The absolute ease of creating detailed front panels that provide real time feedback of ALL your variables, sensors, inputs, etc is an incredibly powerful tool. You can do the same thing in the other languages, but not nearly as quickly or easily. The tools are already provided for you in Labview - just drop the components you want on the front panel. Not having printf's is a wonderful thing.
I agree with the builds and downloads taking a bit, 4 minutes is pushing what you can handle during eliminations.
virtuald
05-04-2010, 12:52
The absolute ease of creating detailed front panels that provide real time feedback of ALL your variables, sensors, inputs, etc is an incredibly powerful tool. You can do the same thing in the other languages, but not nearly as quickly or easily. The tools are already provided for you in Labview - just drop the components you want on the front panel. Not having printf's is a wonderful thing.
I agree, having real time feedback on variables (and being able to provide that feedback as well) is an incredibly powerful tool. Thus why I created WebDMA, so you could have the same type of functionality in C++ -- incredibly simple to use. I haven't gotten around to adding graphs yet, but anyone reasonably competent in javascript could do it without too much effort.
http://code.google.com/p/webdma/
Greg McKaskle
05-04-2010, 18:45
Quick question: is the LV RT a bytecode based system (like Java) or is it just a run-time linked library?
LV RT, like desktop LV, generates native machine code -- PPC for the cRIO. It is not a VM.
Greg McKaskle
Greg McKaskle
05-04-2010, 21:27
Good questions. Quoted section marked with ***s.
*** How efficient are the resulting binaries compared to code generated by commercial and open source compilers?
The performance of compiled LV code varies depending on the data types and data access patterns in use. The LV compilers have traditionally been pretty simple, thus quick to target to new HW, but not as time or space efficient as more optimizing compilers. Over the last few years, this has improved quite a bit -- using LLVM internally in order to get better codegen.

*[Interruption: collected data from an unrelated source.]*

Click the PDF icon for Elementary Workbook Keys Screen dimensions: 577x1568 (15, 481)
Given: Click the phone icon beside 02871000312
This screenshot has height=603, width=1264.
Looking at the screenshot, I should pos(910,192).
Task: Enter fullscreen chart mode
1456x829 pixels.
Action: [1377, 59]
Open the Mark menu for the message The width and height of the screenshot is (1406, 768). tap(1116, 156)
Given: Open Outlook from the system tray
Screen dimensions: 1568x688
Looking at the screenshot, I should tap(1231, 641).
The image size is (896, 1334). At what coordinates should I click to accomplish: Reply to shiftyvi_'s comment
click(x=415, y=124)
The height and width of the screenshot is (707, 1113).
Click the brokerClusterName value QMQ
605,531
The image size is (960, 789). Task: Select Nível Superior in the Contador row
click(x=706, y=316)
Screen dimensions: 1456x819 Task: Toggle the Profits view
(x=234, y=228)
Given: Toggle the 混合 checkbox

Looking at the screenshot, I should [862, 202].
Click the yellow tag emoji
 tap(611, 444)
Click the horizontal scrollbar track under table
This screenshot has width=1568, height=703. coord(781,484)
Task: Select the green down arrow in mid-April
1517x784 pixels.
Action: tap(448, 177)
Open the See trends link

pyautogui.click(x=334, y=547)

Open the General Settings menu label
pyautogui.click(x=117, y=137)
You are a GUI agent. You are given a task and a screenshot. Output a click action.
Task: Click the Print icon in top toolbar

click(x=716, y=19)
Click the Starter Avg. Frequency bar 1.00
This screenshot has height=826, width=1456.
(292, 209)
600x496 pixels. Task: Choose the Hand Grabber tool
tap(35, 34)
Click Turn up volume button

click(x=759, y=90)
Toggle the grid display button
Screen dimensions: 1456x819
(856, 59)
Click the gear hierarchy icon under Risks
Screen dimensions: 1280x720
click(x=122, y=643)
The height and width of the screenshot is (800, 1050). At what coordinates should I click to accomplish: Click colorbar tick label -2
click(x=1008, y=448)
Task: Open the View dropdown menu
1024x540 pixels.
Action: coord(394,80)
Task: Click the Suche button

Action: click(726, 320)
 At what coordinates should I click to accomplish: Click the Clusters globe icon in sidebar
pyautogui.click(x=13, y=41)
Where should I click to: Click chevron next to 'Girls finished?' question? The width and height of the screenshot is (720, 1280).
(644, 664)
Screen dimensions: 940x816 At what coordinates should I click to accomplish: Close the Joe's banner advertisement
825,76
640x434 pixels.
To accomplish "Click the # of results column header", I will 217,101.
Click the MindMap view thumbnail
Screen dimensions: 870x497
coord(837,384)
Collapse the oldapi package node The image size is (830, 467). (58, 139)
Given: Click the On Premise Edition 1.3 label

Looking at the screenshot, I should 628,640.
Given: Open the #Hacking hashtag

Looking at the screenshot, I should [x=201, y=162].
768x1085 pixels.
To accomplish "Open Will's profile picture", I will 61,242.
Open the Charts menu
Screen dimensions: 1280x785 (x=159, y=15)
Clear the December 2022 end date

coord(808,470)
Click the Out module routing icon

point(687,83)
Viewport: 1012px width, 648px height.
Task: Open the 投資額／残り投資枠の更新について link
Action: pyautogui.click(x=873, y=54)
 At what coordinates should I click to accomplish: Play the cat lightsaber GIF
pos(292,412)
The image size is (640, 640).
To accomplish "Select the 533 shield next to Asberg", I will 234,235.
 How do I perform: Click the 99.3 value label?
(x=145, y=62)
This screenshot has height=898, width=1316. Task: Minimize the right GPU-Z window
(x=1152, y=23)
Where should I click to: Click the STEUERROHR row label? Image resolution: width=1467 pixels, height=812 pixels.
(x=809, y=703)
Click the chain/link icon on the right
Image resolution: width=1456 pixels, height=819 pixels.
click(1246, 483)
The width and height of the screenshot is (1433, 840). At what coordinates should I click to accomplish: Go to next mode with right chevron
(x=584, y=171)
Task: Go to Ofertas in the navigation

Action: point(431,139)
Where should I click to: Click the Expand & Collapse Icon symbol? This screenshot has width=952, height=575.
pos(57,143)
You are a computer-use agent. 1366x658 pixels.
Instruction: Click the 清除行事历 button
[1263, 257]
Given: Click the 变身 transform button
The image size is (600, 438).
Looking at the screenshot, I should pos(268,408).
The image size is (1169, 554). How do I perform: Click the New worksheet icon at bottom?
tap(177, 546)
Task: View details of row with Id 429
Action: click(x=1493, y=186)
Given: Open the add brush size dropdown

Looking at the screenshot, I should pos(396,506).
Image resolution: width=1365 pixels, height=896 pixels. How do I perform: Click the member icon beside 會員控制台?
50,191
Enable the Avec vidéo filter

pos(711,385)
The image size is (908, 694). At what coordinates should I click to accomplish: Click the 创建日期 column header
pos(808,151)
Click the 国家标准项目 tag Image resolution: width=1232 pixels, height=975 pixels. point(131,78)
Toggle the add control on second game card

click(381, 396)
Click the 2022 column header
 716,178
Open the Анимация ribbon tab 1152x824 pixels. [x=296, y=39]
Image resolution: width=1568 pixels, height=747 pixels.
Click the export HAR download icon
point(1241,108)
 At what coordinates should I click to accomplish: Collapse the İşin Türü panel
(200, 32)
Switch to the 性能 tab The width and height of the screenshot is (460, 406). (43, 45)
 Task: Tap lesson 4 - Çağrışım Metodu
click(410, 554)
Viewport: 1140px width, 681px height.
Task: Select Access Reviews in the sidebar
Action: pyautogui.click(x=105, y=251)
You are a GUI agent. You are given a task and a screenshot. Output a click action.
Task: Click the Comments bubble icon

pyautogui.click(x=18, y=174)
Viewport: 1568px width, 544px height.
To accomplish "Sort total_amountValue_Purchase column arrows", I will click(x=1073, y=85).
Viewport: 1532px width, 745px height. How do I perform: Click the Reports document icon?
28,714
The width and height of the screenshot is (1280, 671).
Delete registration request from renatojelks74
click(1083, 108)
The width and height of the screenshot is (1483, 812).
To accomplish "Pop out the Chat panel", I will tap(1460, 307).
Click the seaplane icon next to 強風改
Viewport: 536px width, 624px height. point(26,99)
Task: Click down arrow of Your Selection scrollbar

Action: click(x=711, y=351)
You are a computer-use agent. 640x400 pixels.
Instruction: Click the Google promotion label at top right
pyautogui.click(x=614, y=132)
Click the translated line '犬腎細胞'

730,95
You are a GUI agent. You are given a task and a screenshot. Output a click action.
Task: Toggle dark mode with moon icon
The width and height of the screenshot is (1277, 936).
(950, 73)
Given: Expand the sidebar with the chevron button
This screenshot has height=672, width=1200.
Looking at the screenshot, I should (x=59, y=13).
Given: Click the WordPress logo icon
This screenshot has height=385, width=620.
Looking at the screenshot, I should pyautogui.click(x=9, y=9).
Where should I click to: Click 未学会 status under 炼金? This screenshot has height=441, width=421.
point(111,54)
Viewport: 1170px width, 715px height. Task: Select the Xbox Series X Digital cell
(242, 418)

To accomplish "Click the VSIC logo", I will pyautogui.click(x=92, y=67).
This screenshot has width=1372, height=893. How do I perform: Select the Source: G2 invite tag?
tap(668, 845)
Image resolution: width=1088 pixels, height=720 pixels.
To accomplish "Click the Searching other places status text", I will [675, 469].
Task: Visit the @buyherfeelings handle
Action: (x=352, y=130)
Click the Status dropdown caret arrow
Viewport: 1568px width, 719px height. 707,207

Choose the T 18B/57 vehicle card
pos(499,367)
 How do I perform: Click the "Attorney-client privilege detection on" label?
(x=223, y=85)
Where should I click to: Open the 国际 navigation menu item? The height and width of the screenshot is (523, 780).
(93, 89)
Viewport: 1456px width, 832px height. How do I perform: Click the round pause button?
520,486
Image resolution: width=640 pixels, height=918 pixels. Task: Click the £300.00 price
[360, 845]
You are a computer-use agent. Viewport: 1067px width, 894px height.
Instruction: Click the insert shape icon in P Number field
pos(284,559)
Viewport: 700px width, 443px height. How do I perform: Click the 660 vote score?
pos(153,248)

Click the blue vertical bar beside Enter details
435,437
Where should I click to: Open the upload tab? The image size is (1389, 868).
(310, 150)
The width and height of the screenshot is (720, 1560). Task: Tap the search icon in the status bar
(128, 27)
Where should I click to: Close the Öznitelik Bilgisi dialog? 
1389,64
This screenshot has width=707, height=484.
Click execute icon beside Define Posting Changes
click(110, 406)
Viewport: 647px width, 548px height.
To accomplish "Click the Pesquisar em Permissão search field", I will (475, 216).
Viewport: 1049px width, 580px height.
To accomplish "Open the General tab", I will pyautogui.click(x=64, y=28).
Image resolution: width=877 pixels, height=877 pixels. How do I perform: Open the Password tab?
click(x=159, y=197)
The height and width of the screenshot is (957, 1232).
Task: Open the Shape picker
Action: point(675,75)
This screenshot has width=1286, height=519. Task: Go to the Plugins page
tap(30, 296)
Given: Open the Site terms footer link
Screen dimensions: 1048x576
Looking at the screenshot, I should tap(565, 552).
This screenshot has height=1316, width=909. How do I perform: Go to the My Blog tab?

*** Why would one language be better in a multi-tasking environment than another?
The C language knows nothing about threads or parallelism, those are added at the library layer. The C programmer needs to use explicit mutexes, semaphores, critical sections, and threads in order to ensure safe and correct execution in a multitasking environment. A C function foo(int a) doesn't declare how thread safe it is, it typically isn't analyzed for thread safety, and there are no keywords for marking it as reentrant, critical-section, etc.
By comparison, in LV, language features such as functions and wires are inherently multi-task-safe. By default, functions have a critical section around them, but a simple property change makes them reentrant. Each function call also allows for a priority change. Wires ensure the value read is delivered to each branch of the wire regardless of when it is executed, avoiding unwanted side effects.
So it isn't a matter of simply being better, but being more automatic and more safe. It is possible to write totally sequential LV code with no parallelism, but it is actually more natural to specify the code with dataflow parallelism exposed, which LV will then execute that way with the assistance of the OS. Similarly, it is possible to write C code that does lots of parallelism, but it is more natural to write the C code in a sequential form which will be executed with no parallelism. Compiler options for vectorizing C do exist, they have for decades, but the options are not used that commonly. Compilers for parallelizing C are more rare, are generally still a research topic, but seem to be on the near horizon.
*** The VxWorks kernel and its native API are in C. Some languages (like Ada) have multi-tasking elements built into the language. I can see how they are more convenient. But you can't hide or abstract things w/o it being slower and/or less capable. Even the compiled versions of LabView must access the VxWorks API and the system call interface to interact with the OS. In any language some simple calls setup the tasks. The kernel does the multi-tasking for you w/o any further work by the application code (given a good design).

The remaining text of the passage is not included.